How to Do Effective Daily Task Planning

Use the sample planner sheet to practice effective daily planning. Here are the steps.

  1. Develop a priority task list for each day. This helps sort out the important tasks from the less important. Determine which tasks need to be attacked first, and which can be saved for later or dropped entirely.

    Here’s this process: List in your planner the tasks you want to spend your time on that particular day.

    Your list might include items like “Complete the XYZ report,” “Get stamps,” “Billy’s softball game,” “Eat more fish,” or “Date” with your spouse or one of the kids.

    Don’t be concerned with the importance of the items at this stage, just get in the habit of listing all nonroutine tasks that you’ll want to do that day.

  2. Assign a letter priority to each item on the list. Use A, B, c, or *(star). Put the letter A next to items that MUST be done. These are critical to you based on your values and goals. Tasks that are required, either by outside forces like your boss or by internal ones like your personal commitment will normally receive an A priority. (In the Plan-It, you place the letter in the column right next to the item. Put the letter A for MUST DO items.)

    Use the letter B to indicate SHOULD DO items. These are things that should be done, items that would really be worth spending some time on. They aren’t quite as critical as the As, but they are nevertheless important.

    The letter C is used for COULD DO items. These are things worth listing, worth thinking about. And if you get the As and Bs all done, worth doing.

    The asterisk indicates an item that is URGENT—something that must be done now. It is both important and time vital. You’ve got to get on it right away. The urgent task is not something planned during your dedicated planning time. It pops up and screams “do me now!” When these come up, add them to your list, put a star by them, and drop whatever else you’re doing, even if it’s an A item.

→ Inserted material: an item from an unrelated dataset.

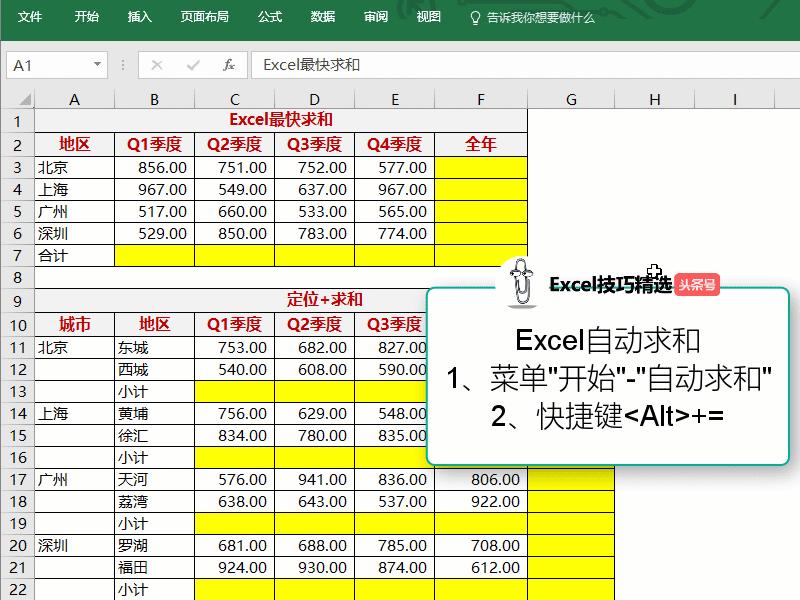Open the 页面布局 ribbon tab
The image size is (800, 600).
[201, 16]
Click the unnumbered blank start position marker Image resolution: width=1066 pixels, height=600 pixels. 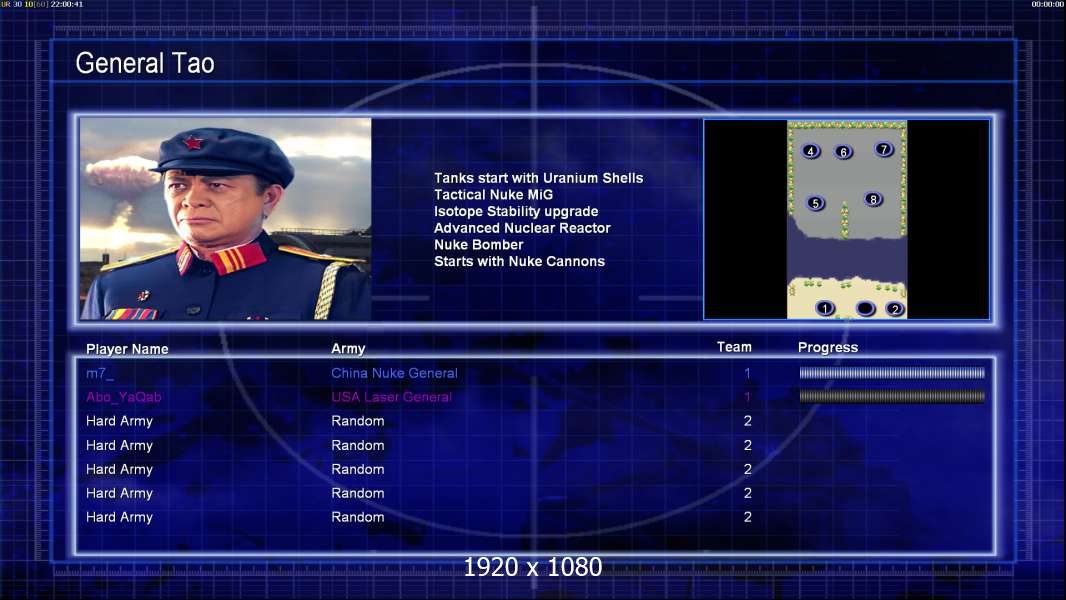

    CAUTION: Use the star very sparingly. Be certain that an urgency is really important before you bump the rest of your plan to squeeze it in. Just because something makes a lot of noise doesn’t mean it necessarily has to be done immediately. Don’t let an apparent urgency override a planned important task.

    Urgent items don’t come up all that often. A, B, and C items should cover most of your tasks.

  3. Assign a number to these tasks. You can further sharpen your plan of attack—your strategy for getting your work done—by assigning a number to each task.

    Use the numbering system as a chronological indicator. That is, ask which task can I realistically get at first? If I have a meeting at two in the afternoon and it’s an A item, it may not be A-1, simply because there are other things I’ll want to do earlier in the day. You decide how you use it, but the number system provides your marching orders.